This world will not bend to us so easily as the last, he concluded nervously. This was not just spell failure; this was a battle of wills, so to speak. He already knew that a second or even a third attempt would gain him the results he had intended, but that was only a pitifully tiny victory. Like Nimth, which had turned mad from the massive abuses of Vraad sorcery, the stronger the spell the more this domain would battle back.
Suddenly, a world-heavy weariness swept over the frustrated Dru. He slumped back, visions of a land swallowing up each and every Vraad dancing about his tired mind.
The entity Darkness shifted closer to him, the two icy orbs staring down at him in what the Vraad vaguely recognized as anxiety for the sorcerer’s well-being.
“You are fading? You lack essence?”
“I’m tired.”
“What is that?”
“It means that I must lay for a time in quiet. Probably until after the sun has returned.” When that was, Dru had no idea. Time felt different somehow, almost as if the shrouded realm moved more swiftly.
The creature seemed annoyed that nothing else would be accomplished for now, but evidently understood that his tiny associate was lacking in many ways. “What shall I do while you lay down?”
“Remain nearby. I cannot protect myself as I thought I would be able to. I’ll have to ask for your aid in case something tries to attack me.”
“They would not dare! Not while I am here!”
Dru winced. “One more thing. Please make as little sound as possible while I sleep… lay down, that is. It will help me to recover my strength sooner.”
“As you wish,” Darkness replied in a rumble only slightly less deafening.
The sorcerer grimaced, but consoled himself in the fact that anything nearby would get as little sleep as he did. Still kneeling, he looked around for a more comfortable place to rest. At the moment, he was too tired to trust another spell, yet there was no area around him that looked inviting. Dru sighed and, pulling his cloak tight around him, simply lay down where he was. He wondered briefly at the sudden intensity of his exhaustion, then drifted off.
“Are you rested yet?”
Dru straightened with a start, turning his head this way and that. The sun was just over the horizon and the sounds of the day were already well into their second movement. Gradually, his eyes focused on the huge, ungodly thing next to him.
Darkness was a contrast to all around him, un life surrounded by life. Even the period in the Void, where the gigantic horror had been the only thing visible other than the helpless Vraad himself, could not compare to the scene now unfolding before Dru.

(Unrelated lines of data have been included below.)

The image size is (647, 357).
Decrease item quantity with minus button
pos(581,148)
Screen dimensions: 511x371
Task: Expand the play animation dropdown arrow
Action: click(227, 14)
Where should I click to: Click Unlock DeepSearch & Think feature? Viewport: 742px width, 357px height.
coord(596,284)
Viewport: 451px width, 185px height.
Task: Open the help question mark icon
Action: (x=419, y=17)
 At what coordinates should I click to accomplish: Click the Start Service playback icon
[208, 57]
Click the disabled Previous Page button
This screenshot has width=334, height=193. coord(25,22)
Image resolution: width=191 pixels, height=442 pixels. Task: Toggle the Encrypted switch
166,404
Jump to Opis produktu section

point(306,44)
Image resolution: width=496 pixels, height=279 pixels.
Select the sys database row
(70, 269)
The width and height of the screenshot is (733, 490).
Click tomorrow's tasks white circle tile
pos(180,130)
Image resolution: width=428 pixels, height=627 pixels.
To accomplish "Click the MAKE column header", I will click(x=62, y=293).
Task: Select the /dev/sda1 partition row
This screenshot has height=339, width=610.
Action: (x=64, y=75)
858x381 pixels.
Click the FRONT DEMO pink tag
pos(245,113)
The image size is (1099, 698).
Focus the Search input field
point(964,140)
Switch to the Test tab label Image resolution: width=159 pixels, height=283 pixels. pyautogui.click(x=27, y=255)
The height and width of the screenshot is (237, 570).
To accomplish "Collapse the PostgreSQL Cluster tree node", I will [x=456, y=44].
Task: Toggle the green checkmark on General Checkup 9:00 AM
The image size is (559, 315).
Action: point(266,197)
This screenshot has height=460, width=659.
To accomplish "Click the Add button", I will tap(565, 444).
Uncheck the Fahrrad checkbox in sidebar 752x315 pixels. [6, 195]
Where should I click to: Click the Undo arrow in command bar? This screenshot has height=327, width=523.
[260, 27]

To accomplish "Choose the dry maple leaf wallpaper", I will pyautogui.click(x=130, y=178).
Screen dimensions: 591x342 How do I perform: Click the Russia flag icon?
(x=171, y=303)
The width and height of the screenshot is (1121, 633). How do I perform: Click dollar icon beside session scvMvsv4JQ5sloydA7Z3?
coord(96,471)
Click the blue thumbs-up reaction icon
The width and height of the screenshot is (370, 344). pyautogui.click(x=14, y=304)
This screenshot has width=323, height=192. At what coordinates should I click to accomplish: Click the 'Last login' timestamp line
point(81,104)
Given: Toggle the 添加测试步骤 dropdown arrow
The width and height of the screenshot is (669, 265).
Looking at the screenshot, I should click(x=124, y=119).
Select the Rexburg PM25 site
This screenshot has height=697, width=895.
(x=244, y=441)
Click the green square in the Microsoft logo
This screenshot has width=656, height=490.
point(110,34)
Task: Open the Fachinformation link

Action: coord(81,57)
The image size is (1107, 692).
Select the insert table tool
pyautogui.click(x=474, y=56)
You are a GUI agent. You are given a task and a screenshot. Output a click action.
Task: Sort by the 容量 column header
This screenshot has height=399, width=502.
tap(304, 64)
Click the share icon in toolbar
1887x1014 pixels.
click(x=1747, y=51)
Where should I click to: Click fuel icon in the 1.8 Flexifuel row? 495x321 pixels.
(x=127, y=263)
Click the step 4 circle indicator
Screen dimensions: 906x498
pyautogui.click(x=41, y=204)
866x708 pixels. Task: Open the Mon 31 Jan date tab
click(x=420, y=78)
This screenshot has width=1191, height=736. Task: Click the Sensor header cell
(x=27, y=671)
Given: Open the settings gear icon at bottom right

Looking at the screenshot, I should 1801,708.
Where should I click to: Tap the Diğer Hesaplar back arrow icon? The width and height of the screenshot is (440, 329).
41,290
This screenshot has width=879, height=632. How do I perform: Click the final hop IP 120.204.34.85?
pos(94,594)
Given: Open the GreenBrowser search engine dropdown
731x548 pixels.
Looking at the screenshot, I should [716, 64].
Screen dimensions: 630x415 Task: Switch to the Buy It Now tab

Yesterday, he had been so turned around that he had failed to notice it. Now, though, Darkness’s disturbing form fairly shouted at him. This was the creature who had befriended him.
“Are we to do nothing again? You promised that once you were whole we could move on! I want to see all there is to see! All this solidity!”
The rest had aided in rebuilding Dru’s reserves, but not completely. Nonetheless, the sorcerer himself was now eager to move on, if only to get a better idea of what he might have to face. He also wanted to find the way back, something he now knew still existed. At a vague point in his slumber, it had occurred to his unconscious mind that the fact that he could still draw upon his power in Nimth meant that there was a gap between the two realms. One of them had to be like the tear that he had fallen prey to. This time, though, he would not run. This time, Dru would make use of the rip in reality.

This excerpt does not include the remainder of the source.